§ Study questions
• a. Answer these questions from the text on rural banking in India:
(i) By what percentage did new bank branches in metro cities grow between 2004 and 2012?
(ii) What was the population per bank branch office in March 2012?
(iii) In which month and year did the RBI introduce the business correspondent model?
• b. Write the next part of the text on rural banking in India, starting after its final sentence.
Provided text Block Start
SKOCH has done extensive research on the subject. About eight years into the RBI’s strictures on no-frill accounts as an instrument to make India’s growth inclusive, the central bank’s own data finds that between 2004 and 2012, the change in percentage (46 per cent) of total bank branches reflects the yawning gap between urban/semi-urban and rural India in terms of penetration of banking services. In the same period, the percentage of growth of new bank branches in metro cities went up by 93.63 per cent, urban areas by 72.12 per cent and 69.61 per cent in semi-urban areas. In contrast, new bank branches in rural areas – India’s poverty-stricken heartlands – registered a measly 12 per cent growth.
What does that tell? “During 1990-2010 the number of rural branches opened was less than the number of urban, semi-urban and metropolitan branches. There were no specific guidelines for rural or urban areas. That is why we said 25 per cent of all branches should be opened in rural areas,” says K C Chakrabarty, Deputy Governor, RBI.
Moreover, RBI data reveals that population per bank branch office declined from 16,000 in March 2004 to 13,000 in March 2012. Yet, given the under-par growth rate of rural bank branches, the decline in population under banking cover is more pertinent to urban or semi-urban areas than their rural counterpart.
The RBI, when it introduced the business correspondent (BC) model in January 2006, hoped that this method will take formal banking services to rural India. The model was touted as the panacea for providing hassle-free banking services to the poor and was implemented with vigour. For instance, in her speech in February 2011at the launch of the Swabhimaan programme, UPA Chairperson Sonia Gandhi declared that the BC model will ensure banking facilities in habitations with a population of over 2,000 by March 2012.
BCs were supposed to make banking accessible to even the remotest areas of the country. They work on a commission basis and are paid by the bank. They are barred from charging any money from the customers. RBI guidelines listed disparate entities, including non-governmental organisations and microfinance institutions registered under the Societies Act or Indian Trusts Act, societies registered under the Mutually Aided Cooperative Societies Act or the Cooperative Societies Act of states, post offices or various other individuals, who qualify the RBI criteria eligible for becoming a BC. The model was founded on the thesis that these agencies or individuals are appointed by banks to act as their agents and provide basic banking services such as opening bank accounts, accepting deposits and disbursing money.
Provided text Block End
Extracted material Block Start
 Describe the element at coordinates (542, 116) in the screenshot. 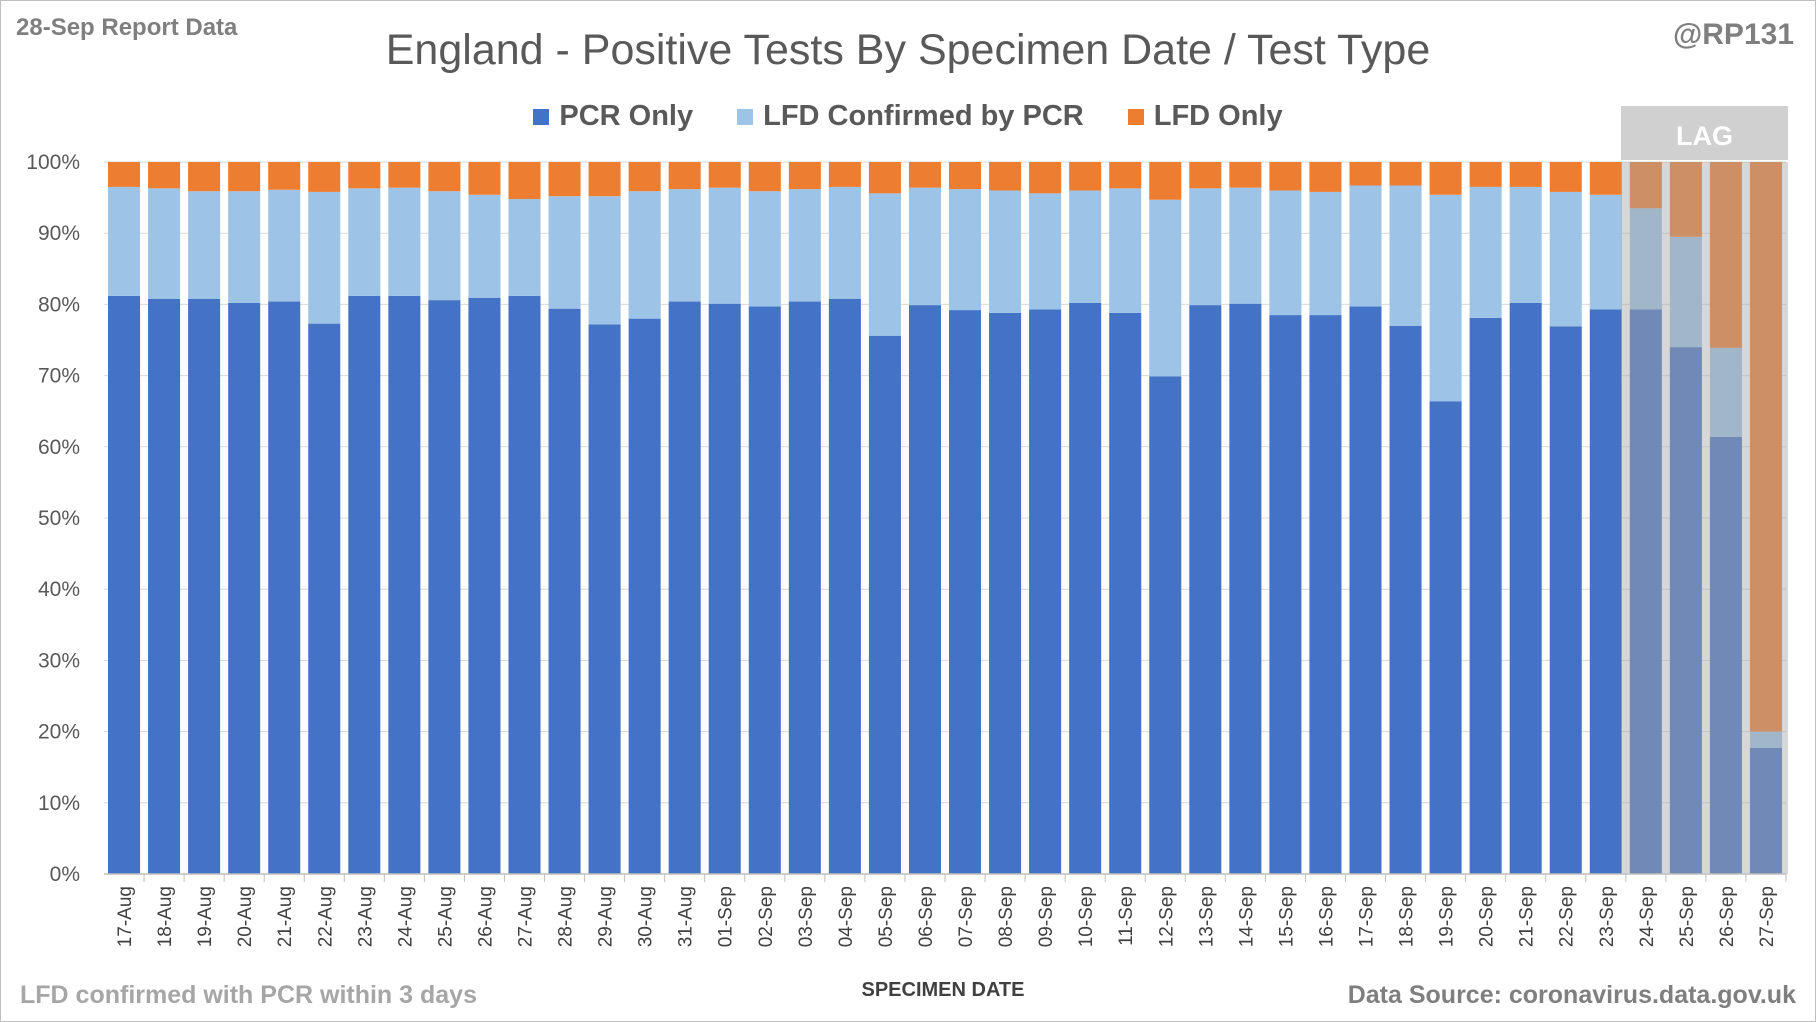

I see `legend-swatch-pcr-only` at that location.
Extracted material Block End
Extracted material Block Start
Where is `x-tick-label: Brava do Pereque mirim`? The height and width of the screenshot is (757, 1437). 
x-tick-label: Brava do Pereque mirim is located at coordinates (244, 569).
Extracted material Block End
§ Answers to the problems
• a.
(i) 93.63 per cent
(ii) 13,000
(iii) January 2006

• b.
Yet, the results have been patchy. In the words of Chakrabarty, “Earlier, to start banking operations, a banking license was required. But today anyone can be appointed a BC with a handheld device and a mobile phone who can go anywhere to do a banking transaction. In the process, more than 100,000 BCs have been employed, but they are not delivering desired results.” The reality is that the entire priority sector developmental banking responsibility had been palmed off to BCs, who are in any case not working very well “The number of individual business correspondents or facilitators has not increased even though the Reserve Bank has expanded the category of people who can become business correspondents and facilitators. We really need to introspect,” says Rangarajan. “One of the things that can help the organised banking system is to bring more and more people into the purview of the organised financial system is the SHG–bank linkage model. Business facilitators and business correspondents do have a role to play in outreach,” he added.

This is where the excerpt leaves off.